Collected data entries:
Content starts

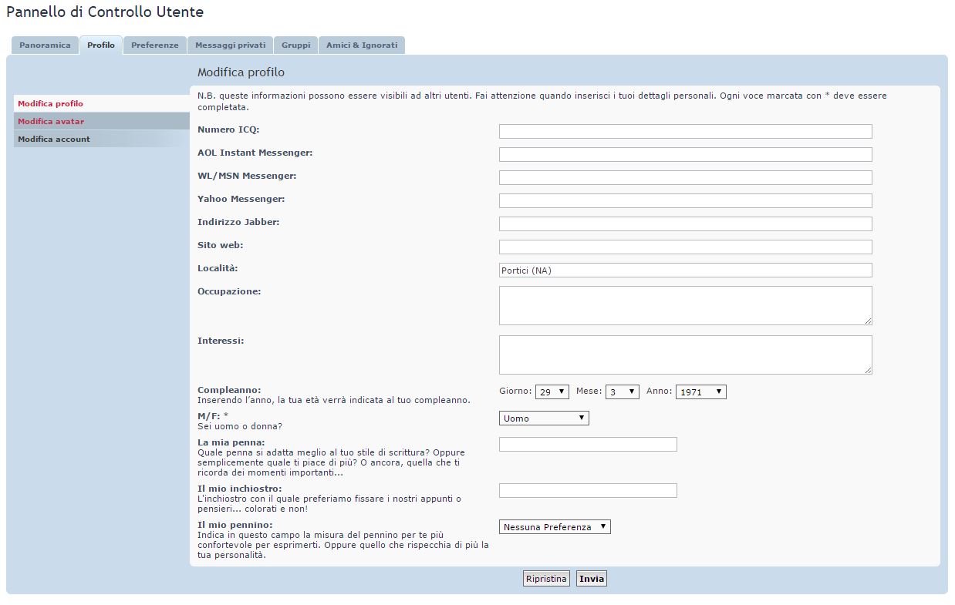Click the La mia penna field
Viewport: 955px width, 605px height.
588,445
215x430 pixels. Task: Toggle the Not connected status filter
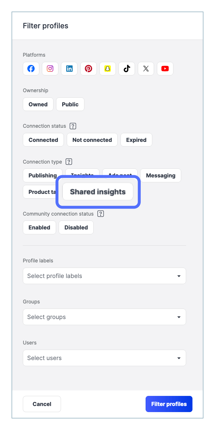92,140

Content ends

Print, exactly and only, the lines running from the line with "215x430 pixels. Task: Toggle" through the last line of the data, including both. Skip any picture.

215x430 pixels. Task: Toggle the Not connected status filter
92,140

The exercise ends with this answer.